EDIT: I have decided to call this hidden featurette "global-level mixins".

This feature can be very useful, but it's not something we use every day. So it's good to stay mindful of it. I've used it to style nested menus in JOOMLA without incurring in confusing nesting and indentation:
.level1(){
    /* ... */
    a{/* ... */}
}
.level2(){
    /* ... */
}
.level3(){
    /* ... */
}

ul.menu{
    .level1();
    ul{
        .level2();
        ul{
            .level3();
        }
    }
}
It's a good idea to use this on a CSS reset. It's seldom necessary to reset heading, nav, section, article, span, form, fieldset, table, td, tr, input, textarea, and every other element in the HTML5 spec. Instead, just importing the CSS reset and applying the mixins for the elements needed will spare a lot of CSS. Too many rules and selectors equals too much bloat, making my CSS larger and making my pages render more slowly.
Another use for this would be to avoid importing CSS classes when importing a LESS library. I might just want to use the variables, calculations and mixins, not include the pure CSS classes. Also, including these files several times results in multiple copies of the classes being placed in the CSS. If the library is static (no mixins), the CSS classes can be wrapped in a large mixin which adds the classes, to avoid unnecessary importing.
Have fun playing around!

Tuesday, 13 March 2012

Creating my new employer's website

Been a while since I posted.

What I've been doing:

Both at work and in my spare time, I've started messing around with the Android SDK, and am planning a small mobile app. I'm usually very concerned with the UI aspect, so I believe I'll make something good and useable.

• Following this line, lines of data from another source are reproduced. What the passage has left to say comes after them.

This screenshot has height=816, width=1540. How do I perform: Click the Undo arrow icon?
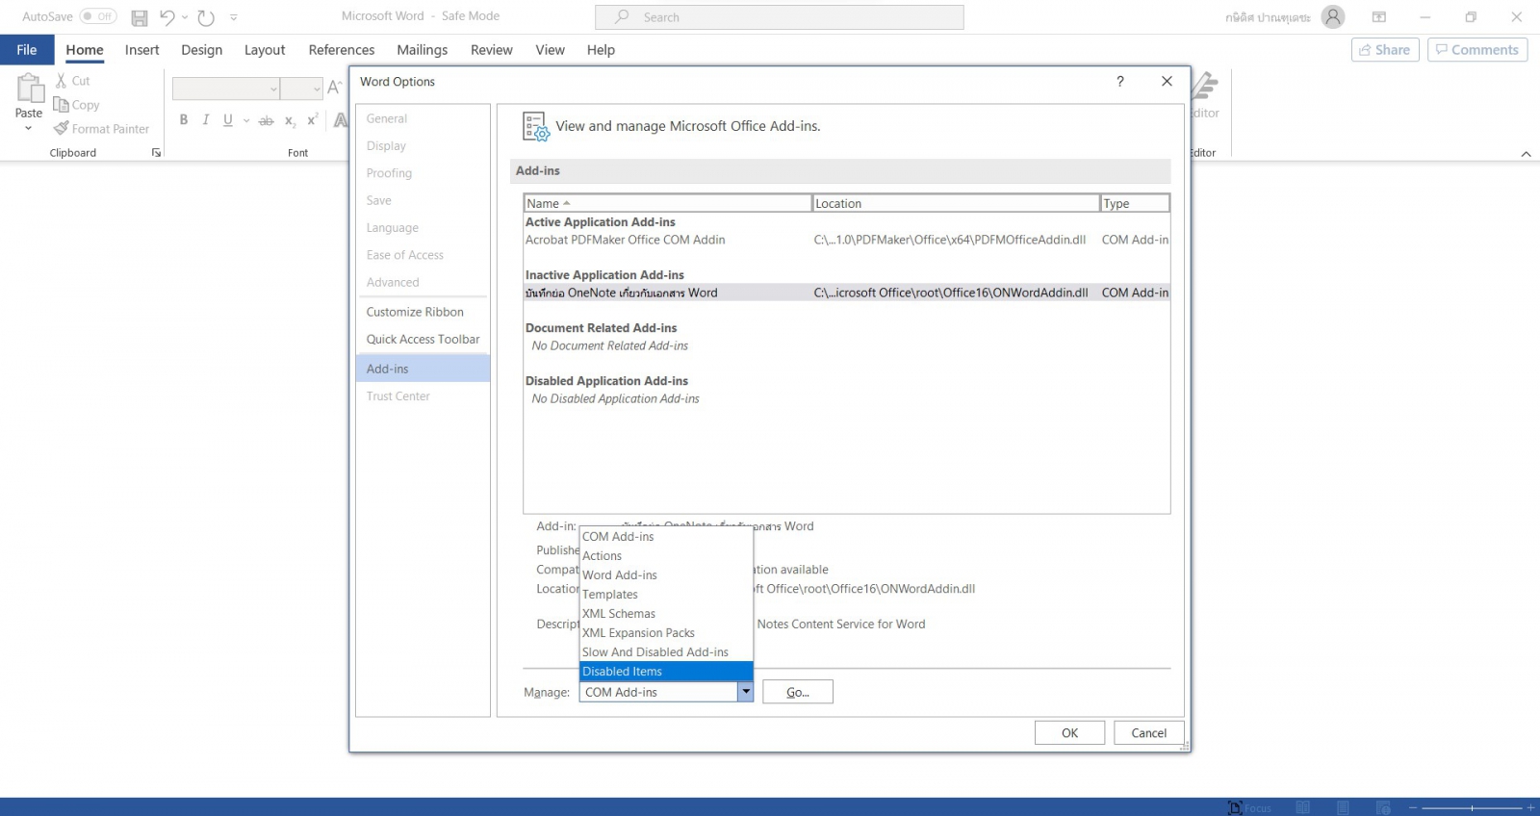coord(167,17)
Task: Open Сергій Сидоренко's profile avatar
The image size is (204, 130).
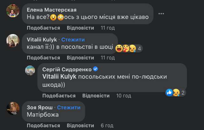Action: click(x=30, y=70)
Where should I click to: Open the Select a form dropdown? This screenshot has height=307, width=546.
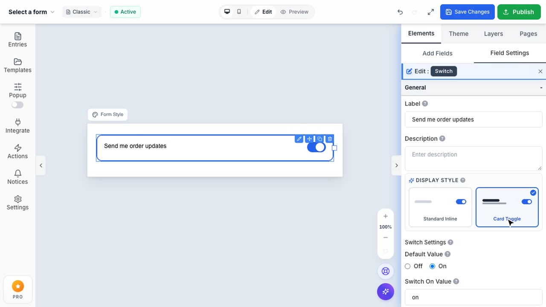point(32,12)
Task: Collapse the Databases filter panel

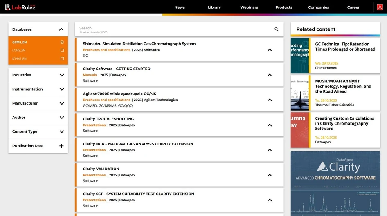Action: pos(61,29)
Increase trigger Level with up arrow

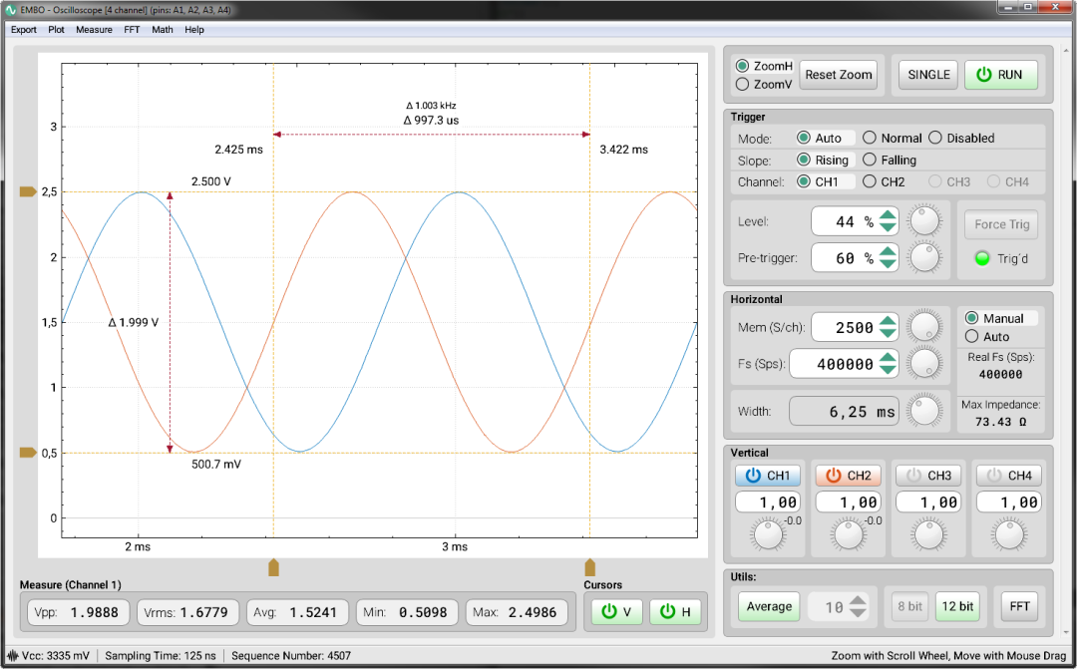pos(889,215)
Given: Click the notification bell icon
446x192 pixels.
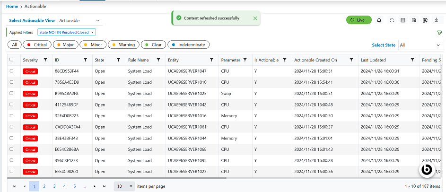Looking at the screenshot, I should [379, 20].
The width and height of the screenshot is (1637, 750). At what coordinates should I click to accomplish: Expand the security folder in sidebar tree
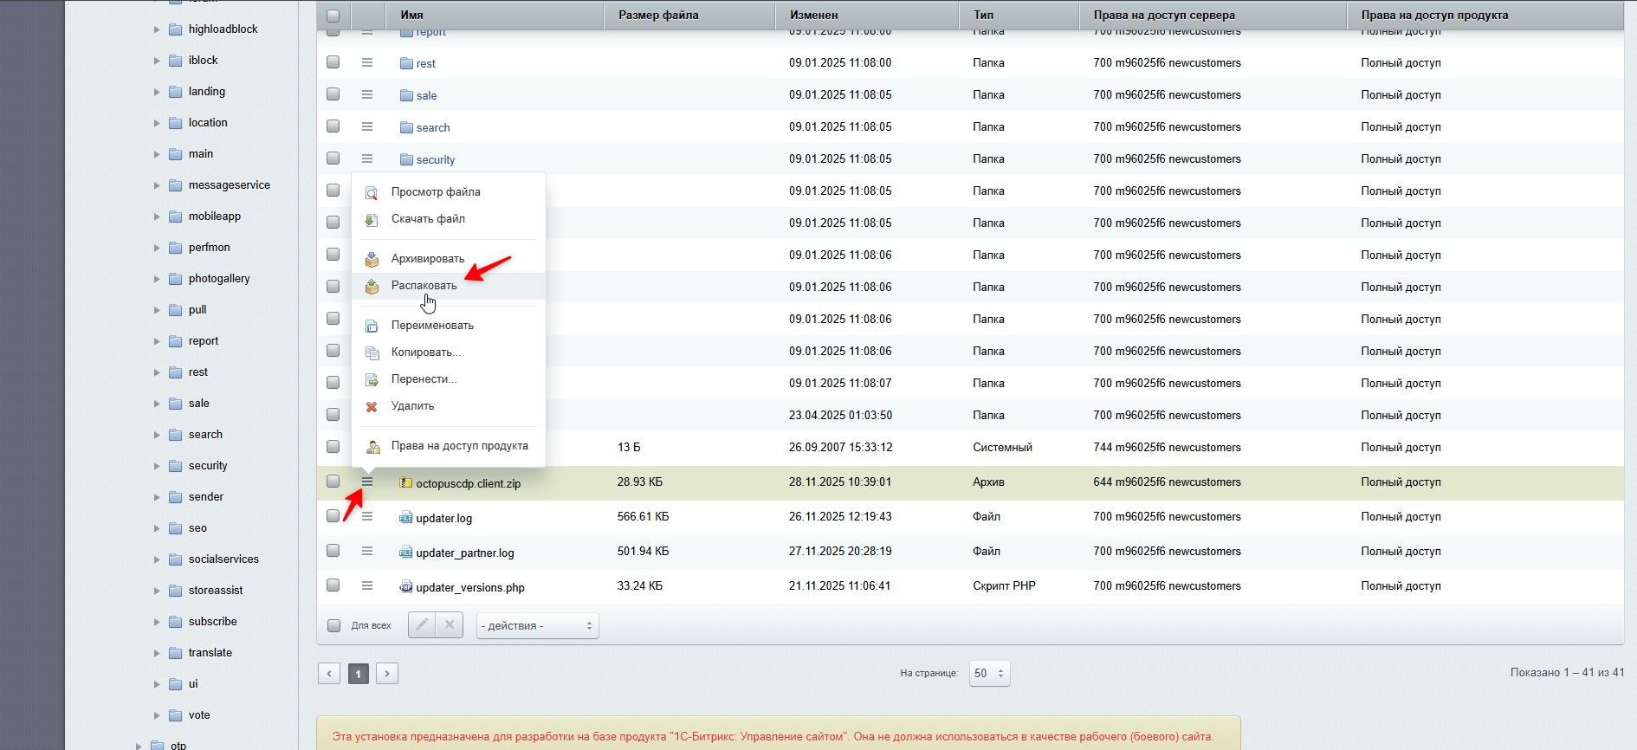point(157,466)
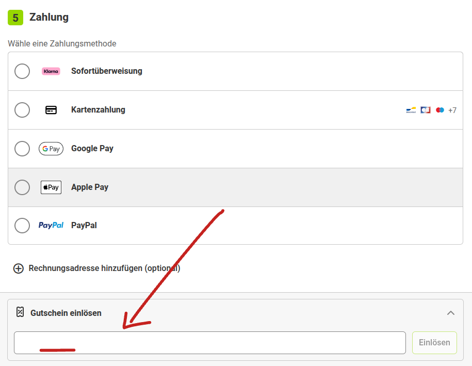Click the Bancontact card icon
Image resolution: width=472 pixels, height=366 pixels.
point(410,109)
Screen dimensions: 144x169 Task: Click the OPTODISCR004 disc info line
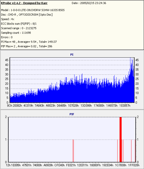pyautogui.click(x=27, y=15)
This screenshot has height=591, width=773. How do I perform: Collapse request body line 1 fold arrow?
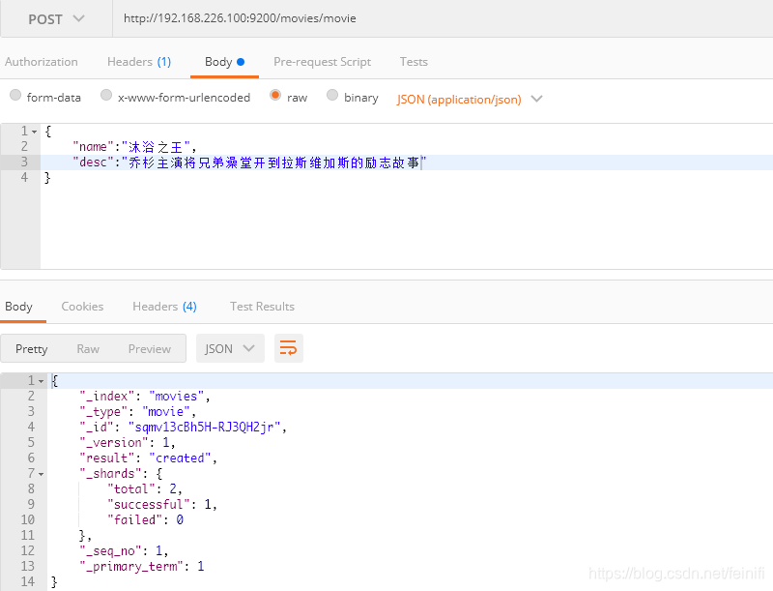pyautogui.click(x=35, y=132)
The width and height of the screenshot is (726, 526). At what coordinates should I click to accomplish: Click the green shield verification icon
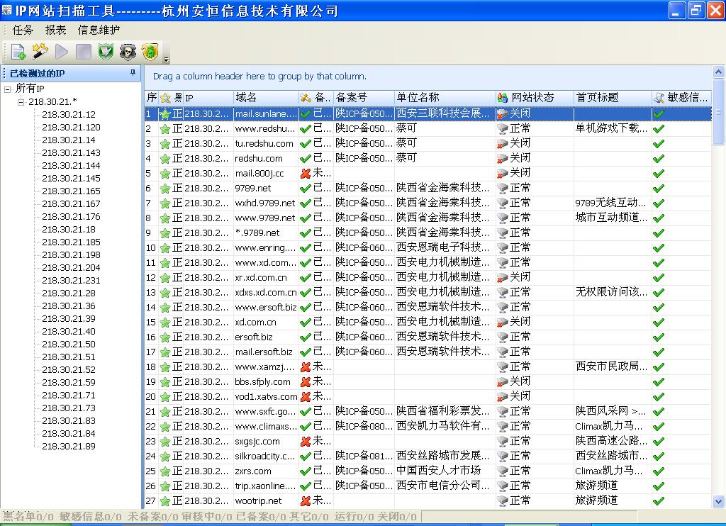pos(105,52)
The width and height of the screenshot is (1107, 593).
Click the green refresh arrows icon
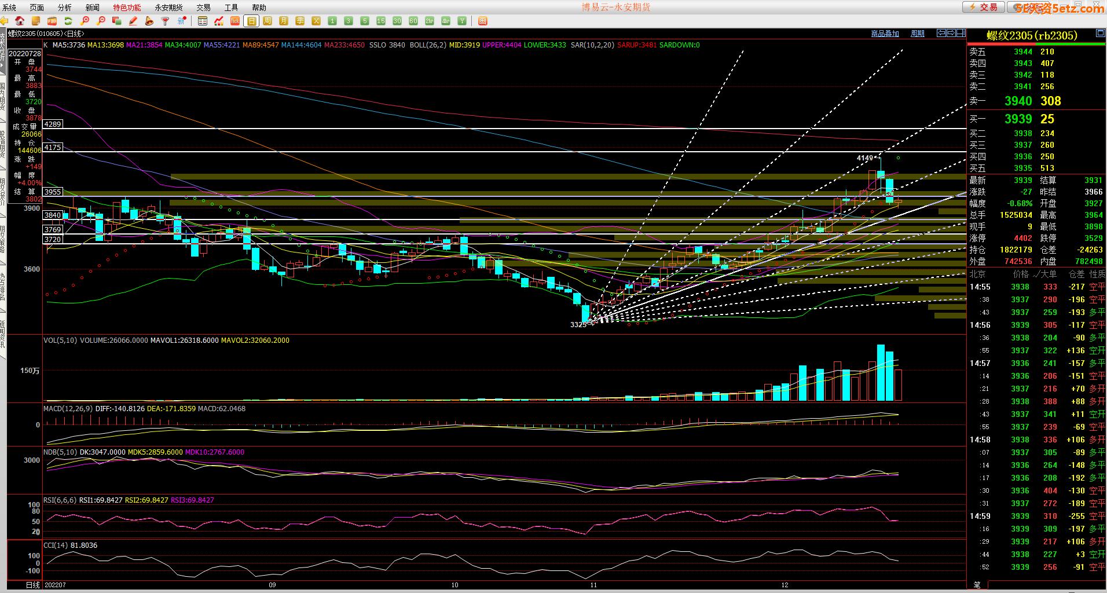pyautogui.click(x=68, y=21)

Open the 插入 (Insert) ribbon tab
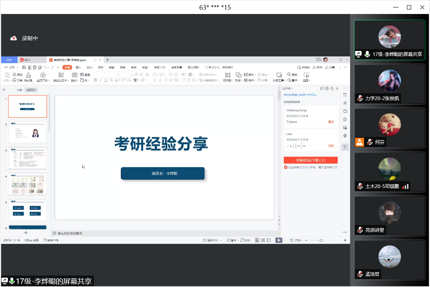(78, 67)
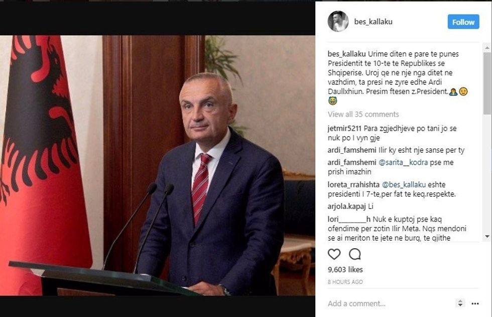The height and width of the screenshot is (317, 492).
Task: Visit jetmir5211 commenter profile
Action: click(x=344, y=129)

I've changed jobs, and my previous bosses at António José Moreira decided that I wouldn't get paid for my work in the month of January. They state that the work was being done on a per-objective basis and that they haven't been satisfied with my work. However, they always paid a constant monthly salary.

Working at António José Moreira was a challenge, but I was always aware of their ruthless nature. As a company, they never cared for the well-being or satisfaction of their customers, or even cared to pay their suppliers or service providers at all.

I doubt that they will pay my salary willingly. However I have earned my pay with hard work, and I'm determined to get it.

My new company and their new website

I work at a company called Descontel Consulting now. They are a small company with less than 20 employees (Not sure of the exact size though).

I've already made their new website. I used Joomla! CMS for the first time, and I must say it was fun customizing a template and making it work with all the components.

First I created the above image (grayscale helps me focus on organisation of content rather than how the page looks like)


Then I was asked to take Twitter off the top of the page, so I decided to make the above 3-column layout. The black thing to the right was a screenshot of the Twitter plugin I thought I was going to use.


After that, I colored it and started coding the HTML


No programming was involved, since everything was handled by Joomla. My work there was just creating the template, planning and organizing content and a lot of HTML and CSS. I used this great jQuery plugin for the slider up on the top. The site currently loads the jQuery library twice, though, because of the twitter module. I'm going to have to optimize that.

I had to support Internet Explorer 6, and I did so using a second stylesheet and a conditional comment in the page header.

Like this:

<!--[if lt IE 7]>
<link rel="stylesheet" href="<?php echo $this->baseurl ?>/templates/<?php echo $this->template?>/css/style_ie6.css" type="text/css" />
<![endif]-->

It does make the browser download another stylesheet, but it's not a big one, and I didn't have the time to support IE 6 properly.